• DATA TO PROCESS:
________________________

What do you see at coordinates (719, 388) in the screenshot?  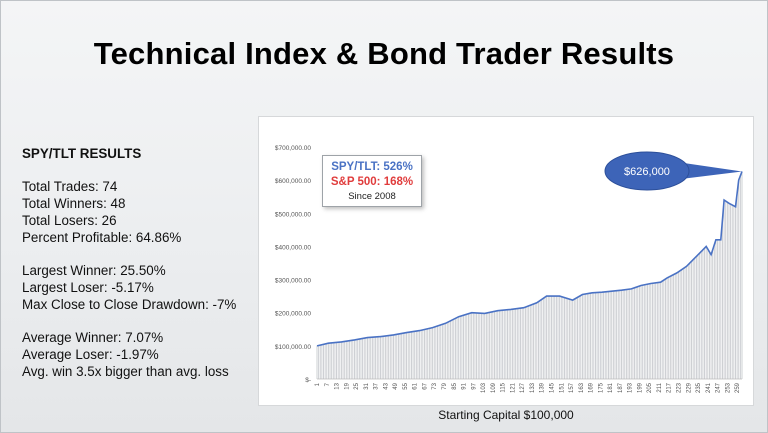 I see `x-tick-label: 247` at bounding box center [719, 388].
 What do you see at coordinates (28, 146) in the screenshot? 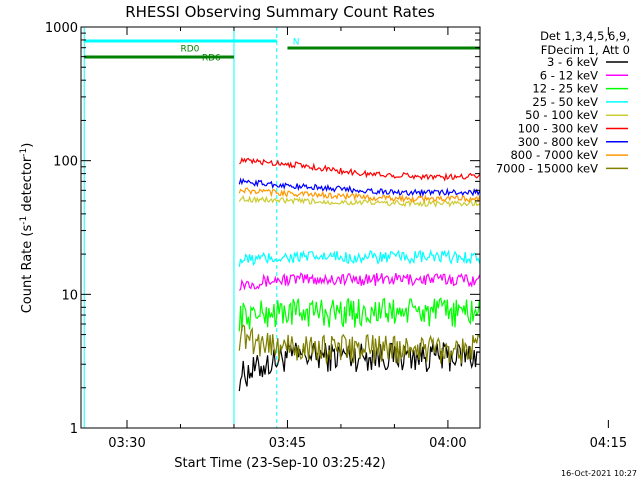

________________________

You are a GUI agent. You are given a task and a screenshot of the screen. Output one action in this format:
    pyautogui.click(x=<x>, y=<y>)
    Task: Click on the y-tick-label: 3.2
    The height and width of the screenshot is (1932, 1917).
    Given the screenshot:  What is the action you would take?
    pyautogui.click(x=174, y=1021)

________________________

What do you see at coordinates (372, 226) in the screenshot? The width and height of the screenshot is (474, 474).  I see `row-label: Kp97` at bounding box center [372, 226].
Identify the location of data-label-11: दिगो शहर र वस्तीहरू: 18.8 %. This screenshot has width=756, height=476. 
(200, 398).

________________________

• WHAT THE EXERCISE ASKS: Rewrite the material from the line containing "What do you see at coordinates (372, 226)" down through the line containing "(200, 398).", replacing "screenshot" with "screen capture" and leaving everything else unchanged.

• ANSWER SPACE:
What do you see at coordinates (372, 226) in the screen capture? The width and height of the screen capture is (474, 474).  I see `row-label: Kp97` at bounding box center [372, 226].
Identify the location of data-label-11: दिगो शहर र वस्तीहरू: 18.8 %. This screen capture has width=756, height=476. 
(200, 398).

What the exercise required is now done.